Several recent studies have mapped out a life-span trajectory for face recognition whose detail and comprehensiveness is unusual among studies of cognitive develop-ment (Bowles et al., 2009; Germine, Duchaine, & Nakayama, 2011; Hildebrandt et al., 2011; Susilo, Germine, & Duchaine, 2013; Wilmer et al., 2012). These studies varied in what tests they used, how participants were recruited, whether participants were tested in person or remotely, and whether or not IQ and other cognitive abilities were controlled for—yet they all showed peak performance between 30 and 40 years of age. The largest of these studies, with over 60,000 participants, showed a rapid 1-SD increase from 10 to 20 years of age, a slower 0.25-SD increase from age 20 to age 32, a slow 0.30-SD decrease from age 32 to age 55, and then a faster 0.50-SD decrease from age 55 to age 70 (Germine et al., 2011).
Taken together, these studies suggest that face recognition does not fit straightforwardly into the traditional dichotomy between early-peaking fluid intelligence (with a peak around age 20 or earlier) and late-peaking crystallized intelligence (with a peak at or after age 50; Hartshorne & Germine, 2015). Rather, it represents a third class of cognitive functions that show an extended maturational process culminating in a midlife peak.
Practical Relevance
It is easy to imagine practical, everyday experiences that rely heavily on the ability to recognize faces. Yet can one find concrete evidence of links between objectively measured individual differences in face recognition and real-world phenomena? Several real-world correlates of face recognition have been identified to date. These include autism (Weigelt, Koldewyn, & Kanwisher, 2012), eyewitness identification (Andersen, Carlson, Carlson, & Gronlund, 2014), social anxiety (Davis et al., 2011), and empathy (Bate, Parris, Haslam, & Kay, 2010). In addition, a special London police unit whose members are selected for their exceptional face-recognition ability has reported increased success in identifying criminals picked up by London’s network of public video cameras (Duchaine, 2015; Robertson et al., 2016). More fundamentally, objective tests predict self-reported everyday successes and failures in face recognition about four to eight times more powerfully (Bobak, Pampoulov, & Bate, 2016; Verhallen et al., 2017; Wilmer et al., 2010) than is the case for other domains of recognition memory (Zell & Krizan, 2014). Although there clearly remain many more questions about the nature of links between face recognition and everyday life (e.g., concerning their detailed causal mechanisms), the links found so far suggest a promising domain of inquiry.
Future Directions
As highlighted above, research over the past decade has yielded key insights about individual differences in face recognition, including their broad range, cognitive specificity, strong heritability, resilience to change, life-span trajectory, and practical relevance.

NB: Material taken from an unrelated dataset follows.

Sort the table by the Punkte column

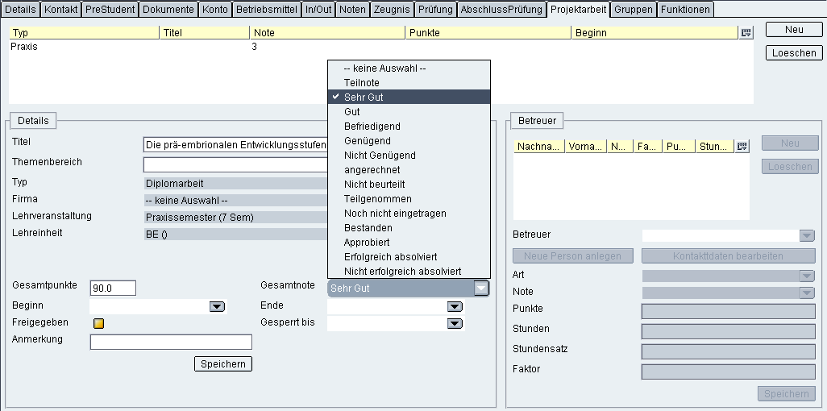coord(488,33)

Despite these advances, there remains a great deal of important work to be done. Just a few of the mysteries that remain to be solved are:
What other aspects of life—in arenas such as work, school, social life, and the public sphere—are impacted by individual differences in face recognition?
To what degree can the negative consequences of poor face recognition ultimately be ameliorated via clever workaround strategies, evolving technology, and reasonable school or workplace accommoda-tions?

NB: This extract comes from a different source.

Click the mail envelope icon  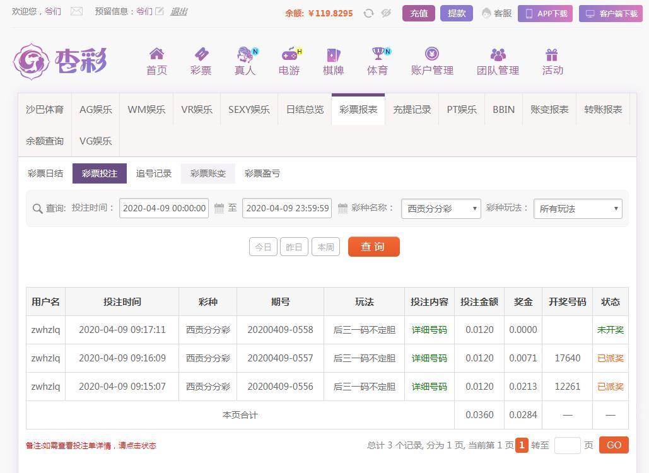point(76,11)
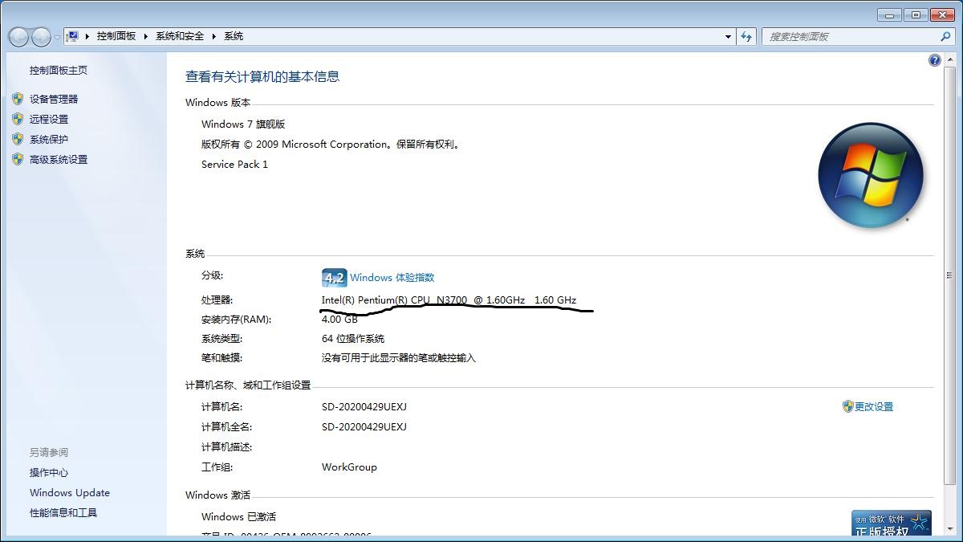The image size is (963, 542).
Task: Click the Control Panel icon in the address bar
Action: [73, 35]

To what degree can the lessons learned from face recognition be applied to discover other cognitively and/or genetically specific abilities?
In what ways do individual differences in other aspects of face processing—for example, the perception of expression, trustworthiness, and attractiveness—relate to or dissociate from individual differences in face recognition?
From which particular cognitive subprocesses, brain substrates, and/or genetic mechanisms do individual differences in face recognition arise?